En cuanto al relato de la institutriz, hay
que tener en cuenta dos aspectos fundamentales. Primero, escribe en
una época de circunloquios, medias verdades y una asfixiante
obsesión por la respetabilidad y el decoro, lo que hace que casi
nunca se atreva a llamar a las cosas por su nombre y se enmarañe en
un laberinto de rodeos, circunloquios y contradicciones. De hecho,
cada vez que afirma algo lo desmiente o lo contradice en una frase
posterior. En el capítulo 17, en la erótica y turbadora escena del
dormitorio con el niño Miles, la institutriz dice: «Dios sabe que
nunca había querido importunarlo con mi presencia», pero la
institutriz llevaba tres meses importunando al niño, hasta el punto
de que éste le pide, o mejor dicho, le suplica y le exige al mismo
tiempo: «Quiero que me deje solo». Y todo eso hay que tenerlo muy
presente. A la hora de contar un hecho, la institutriz siempre
escoge el aspecto de la historia más favorable para ella. Y para
disimularlo, cuenta las cosas eligiendo el camino más largo entre
dos puntos. Y así, en vez de revelar la verdad, la oculta, porque
ella misma vive en la ocultación y no puede remediarlo. Y todo esto
tendrá sus consecuencias en el relato.
La institutriz es una narradora capciosa que
se engaña a sí misma y por tanto nos engaña a nosotros. No quiere
reconocer la verdad de lo que está ocurriendo. No quiere reconocer
la verdad de sus propios impulsos y motivaciones. Y eso hace que
oscurezca el relato de forma innecesaria. La oscuridad del estilo
del libro, por tanto, es deliberada; y lo que es más importante, es
necesaria. ¿Podríamos entender esta historia sin el estilo
asfixiante en que está contada? No.
Por lo que respecta a la acción de la
novela, trascurre en un espacio de seis meses, desde junio a
noviembre. Empieza en un radiante día de junio y termina en un frío
y grisáceo día de noviembre, una forma muy sutil de reflejar el
cambio de la luminoso a lo tenebroso que se produce en la mente de
la institutriz a medida que vive en Bly.
Veamos ahora unas cuantas cosas más acerca
de la endiablada ambigüedad de Henry James. Para empezar, se nos
dice que es una historia de fantasmas que se aparecen a los niños,
pero los niños no los ven (es la institutriz la que cree que los
ven y que se comunican con los muertos). Por otra parte, las
visiones de los fantasmas garantizan el poder de la institutriz
sobre los niños e indirectamente sobre Bly y su dueño, porque le
permiten creer que se ha vuelto indispensable en la casa. En el
capítulo 13, la institutriz reconoce que no tiene ninguna prueba de
que los niños hayan visto a los muertos, pero ella prefiere poder
verlos para poder salvarlos. ¿Salvarlos de qué?, nos preguntamos.

━━━━━━

- TAREA A -
Según la página sobre la institutriz de Henry James, ¿cuánto tiempo abarca la acción de la novela y entre qué meses transcurre?
- TAREA B -
Presente en forma de lista numerada las líneas de los registros que van desde la que contiene "This screenshot has width=600, height=461." hasta el final de los registros, ambas incluidas, y omita las líneas en blanco.

━━━━━━

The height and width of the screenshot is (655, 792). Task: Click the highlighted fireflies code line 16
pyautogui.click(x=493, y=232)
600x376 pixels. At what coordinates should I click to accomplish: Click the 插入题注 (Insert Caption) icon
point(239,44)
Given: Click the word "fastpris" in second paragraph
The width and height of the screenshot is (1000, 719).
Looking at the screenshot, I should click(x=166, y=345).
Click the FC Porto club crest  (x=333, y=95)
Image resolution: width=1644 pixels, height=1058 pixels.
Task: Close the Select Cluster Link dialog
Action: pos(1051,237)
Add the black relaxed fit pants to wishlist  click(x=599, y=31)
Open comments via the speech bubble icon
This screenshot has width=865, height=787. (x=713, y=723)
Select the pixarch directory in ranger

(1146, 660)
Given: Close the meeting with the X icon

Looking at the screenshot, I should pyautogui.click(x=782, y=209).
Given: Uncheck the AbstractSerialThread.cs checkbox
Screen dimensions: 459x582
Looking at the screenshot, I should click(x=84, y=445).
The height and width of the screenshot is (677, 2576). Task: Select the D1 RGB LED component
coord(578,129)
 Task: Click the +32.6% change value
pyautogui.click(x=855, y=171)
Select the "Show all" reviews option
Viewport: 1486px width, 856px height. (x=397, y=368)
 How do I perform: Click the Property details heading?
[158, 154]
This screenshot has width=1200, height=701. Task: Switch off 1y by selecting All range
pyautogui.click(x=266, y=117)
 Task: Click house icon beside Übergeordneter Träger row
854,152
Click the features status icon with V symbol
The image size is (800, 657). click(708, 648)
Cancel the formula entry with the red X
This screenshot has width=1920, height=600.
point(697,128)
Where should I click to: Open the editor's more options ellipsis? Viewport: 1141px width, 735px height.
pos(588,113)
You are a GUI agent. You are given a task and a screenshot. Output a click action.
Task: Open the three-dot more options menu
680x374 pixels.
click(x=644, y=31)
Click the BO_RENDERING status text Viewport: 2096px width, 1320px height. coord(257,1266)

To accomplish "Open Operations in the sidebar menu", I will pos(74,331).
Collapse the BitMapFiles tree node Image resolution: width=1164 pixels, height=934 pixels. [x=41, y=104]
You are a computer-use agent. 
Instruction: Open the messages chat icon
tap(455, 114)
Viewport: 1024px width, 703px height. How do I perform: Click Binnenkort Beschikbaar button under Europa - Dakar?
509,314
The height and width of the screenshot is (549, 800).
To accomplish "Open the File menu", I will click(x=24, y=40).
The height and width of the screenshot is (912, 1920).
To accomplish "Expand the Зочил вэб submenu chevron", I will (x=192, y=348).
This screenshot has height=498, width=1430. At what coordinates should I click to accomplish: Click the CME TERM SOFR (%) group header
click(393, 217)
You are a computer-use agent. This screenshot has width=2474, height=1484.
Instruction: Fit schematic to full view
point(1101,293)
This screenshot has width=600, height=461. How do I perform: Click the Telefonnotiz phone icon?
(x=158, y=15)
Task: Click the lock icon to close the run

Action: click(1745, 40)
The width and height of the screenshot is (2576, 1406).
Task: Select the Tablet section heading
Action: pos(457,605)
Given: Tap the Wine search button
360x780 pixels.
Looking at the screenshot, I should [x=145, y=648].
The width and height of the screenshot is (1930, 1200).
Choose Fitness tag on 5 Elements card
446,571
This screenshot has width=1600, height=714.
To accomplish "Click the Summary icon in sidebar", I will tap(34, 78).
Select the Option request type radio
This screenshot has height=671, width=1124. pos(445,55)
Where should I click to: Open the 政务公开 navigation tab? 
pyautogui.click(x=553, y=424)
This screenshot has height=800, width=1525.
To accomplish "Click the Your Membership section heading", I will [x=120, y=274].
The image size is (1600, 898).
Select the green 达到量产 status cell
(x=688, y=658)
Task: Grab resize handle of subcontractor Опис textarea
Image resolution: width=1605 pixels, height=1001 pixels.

━━━━━━

- RESPUESTA COMPLETA A -
Seis meses, de junio a noviembre.

- RESPUESTA COMPLETA B -
1. This screenshot has width=600, height=461. How do I perform: Click the Telefonnotiz phone icon?
2. (x=158, y=15)
3. Task: Click the lock icon to close the run
4. Action: click(1745, 40)
5. The width and height of the screenshot is (2576, 1406).
6. Task: Select the Tablet section heading
7. Action: pos(457,605)
8. Given: Tap the Wine search button
9. 360x780 pixels.
10. Looking at the screenshot, I should [x=145, y=648].
11. The width and height of the screenshot is (1930, 1200).
12. Choose Fitness tag on 5 Elements card
13. 446,571
14. This screenshot has width=1600, height=714.
15. To accomplish "Click the Summary icon in sidebar", I will tap(34, 78).
16. Select the Option request type radio
17. This screenshot has height=671, width=1124. pos(445,55)
18. Where should I click to: Open the 政务公开 navigation tab? 
19. pyautogui.click(x=553, y=424)
20. This screenshot has height=800, width=1525.
21. To accomplish "Click the Your Membership section heading", I will [x=120, y=274].
22. The image size is (1600, 898).
23. Select the green 达到量产 status cell
24. (x=688, y=658)
25. Task: Grab resize handle of subcontractor Опис textarea
26. Image resolution: width=1605 pixels, height=1001 pixels.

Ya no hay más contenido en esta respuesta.